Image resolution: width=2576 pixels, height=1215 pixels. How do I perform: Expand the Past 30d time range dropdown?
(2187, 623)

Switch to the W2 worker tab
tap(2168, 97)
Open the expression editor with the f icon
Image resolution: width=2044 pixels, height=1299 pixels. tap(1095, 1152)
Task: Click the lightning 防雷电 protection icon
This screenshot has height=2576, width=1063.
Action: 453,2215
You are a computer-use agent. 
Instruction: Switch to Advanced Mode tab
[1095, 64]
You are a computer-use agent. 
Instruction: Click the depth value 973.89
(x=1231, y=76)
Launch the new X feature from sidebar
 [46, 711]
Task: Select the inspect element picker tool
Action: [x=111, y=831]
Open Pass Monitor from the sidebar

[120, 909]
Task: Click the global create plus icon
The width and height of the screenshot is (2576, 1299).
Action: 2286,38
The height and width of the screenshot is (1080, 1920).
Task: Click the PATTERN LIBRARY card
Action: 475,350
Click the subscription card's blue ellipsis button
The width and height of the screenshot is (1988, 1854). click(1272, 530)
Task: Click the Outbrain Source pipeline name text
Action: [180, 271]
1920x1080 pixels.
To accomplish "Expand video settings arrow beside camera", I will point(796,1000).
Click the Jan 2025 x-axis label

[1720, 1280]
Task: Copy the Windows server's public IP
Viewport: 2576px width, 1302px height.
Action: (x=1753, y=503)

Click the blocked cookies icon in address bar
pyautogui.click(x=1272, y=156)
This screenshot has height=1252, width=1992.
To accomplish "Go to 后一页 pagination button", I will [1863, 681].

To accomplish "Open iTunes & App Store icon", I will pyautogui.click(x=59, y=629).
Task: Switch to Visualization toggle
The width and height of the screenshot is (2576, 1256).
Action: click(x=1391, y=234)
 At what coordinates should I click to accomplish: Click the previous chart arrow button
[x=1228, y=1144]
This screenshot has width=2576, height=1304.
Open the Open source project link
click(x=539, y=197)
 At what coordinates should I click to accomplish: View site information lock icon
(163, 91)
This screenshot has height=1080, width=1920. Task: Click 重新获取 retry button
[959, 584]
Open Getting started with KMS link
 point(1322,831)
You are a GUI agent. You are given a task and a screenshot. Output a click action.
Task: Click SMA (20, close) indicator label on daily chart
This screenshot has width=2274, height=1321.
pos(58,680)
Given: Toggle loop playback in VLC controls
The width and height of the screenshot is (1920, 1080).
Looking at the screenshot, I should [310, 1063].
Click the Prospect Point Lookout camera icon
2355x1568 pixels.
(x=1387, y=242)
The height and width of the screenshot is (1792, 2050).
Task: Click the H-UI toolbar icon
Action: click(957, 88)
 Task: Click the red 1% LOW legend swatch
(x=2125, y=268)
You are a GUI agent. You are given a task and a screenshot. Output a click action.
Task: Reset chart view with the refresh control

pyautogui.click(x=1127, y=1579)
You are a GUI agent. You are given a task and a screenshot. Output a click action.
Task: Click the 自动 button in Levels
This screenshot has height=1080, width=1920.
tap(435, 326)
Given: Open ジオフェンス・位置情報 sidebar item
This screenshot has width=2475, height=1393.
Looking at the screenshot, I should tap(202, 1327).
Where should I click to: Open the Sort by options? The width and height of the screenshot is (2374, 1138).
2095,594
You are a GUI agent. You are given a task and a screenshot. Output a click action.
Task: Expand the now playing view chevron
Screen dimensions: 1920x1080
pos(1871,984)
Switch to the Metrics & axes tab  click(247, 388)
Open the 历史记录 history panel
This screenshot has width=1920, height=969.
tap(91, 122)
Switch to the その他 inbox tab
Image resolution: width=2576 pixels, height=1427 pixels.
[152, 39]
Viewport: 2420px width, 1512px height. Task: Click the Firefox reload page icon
══════════
#### Assignment:
Your response should consist solely of the lines from the one that holds "Given: Toggle loop playback in VLC controls" through the end of the listing above, reproduced exactly.

#### Response:
Given: Toggle loop playback in VLC controls
The width and height of the screenshot is (1920, 1080).
Looking at the screenshot, I should [310, 1063].
Click the Prospect Point Lookout camera icon
2355x1568 pixels.
(x=1387, y=242)
The height and width of the screenshot is (1792, 2050).
Task: Click the H-UI toolbar icon
Action: click(957, 88)
 Task: Click the red 1% LOW legend swatch
(x=2125, y=268)
You are a GUI agent. You are given a task and a screenshot. Output a click action.
Task: Reset chart view with the refresh control

pyautogui.click(x=1127, y=1579)
You are a GUI agent. You are given a task and a screenshot. Output a click action.
Task: Click the 自动 button in Levels
This screenshot has height=1080, width=1920.
tap(435, 326)
Given: Open ジオフェンス・位置情報 sidebar item
This screenshot has width=2475, height=1393.
Looking at the screenshot, I should tap(202, 1327).
Where should I click to: Open the Sort by options? The width and height of the screenshot is (2374, 1138).
2095,594
You are a GUI agent. You are given a task and a screenshot. Output a click action.
Task: Expand the now playing view chevron
Screen dimensions: 1920x1080
pos(1871,984)
Switch to the Metrics & axes tab  click(247, 388)
Open the 历史记录 history panel
This screenshot has width=1920, height=969.
tap(91, 122)
Switch to the その他 inbox tab
Image resolution: width=2576 pixels, height=1427 pixels.
[152, 39]
Viewport: 2420px width, 1512px height. Task: Click the Firefox reload page icon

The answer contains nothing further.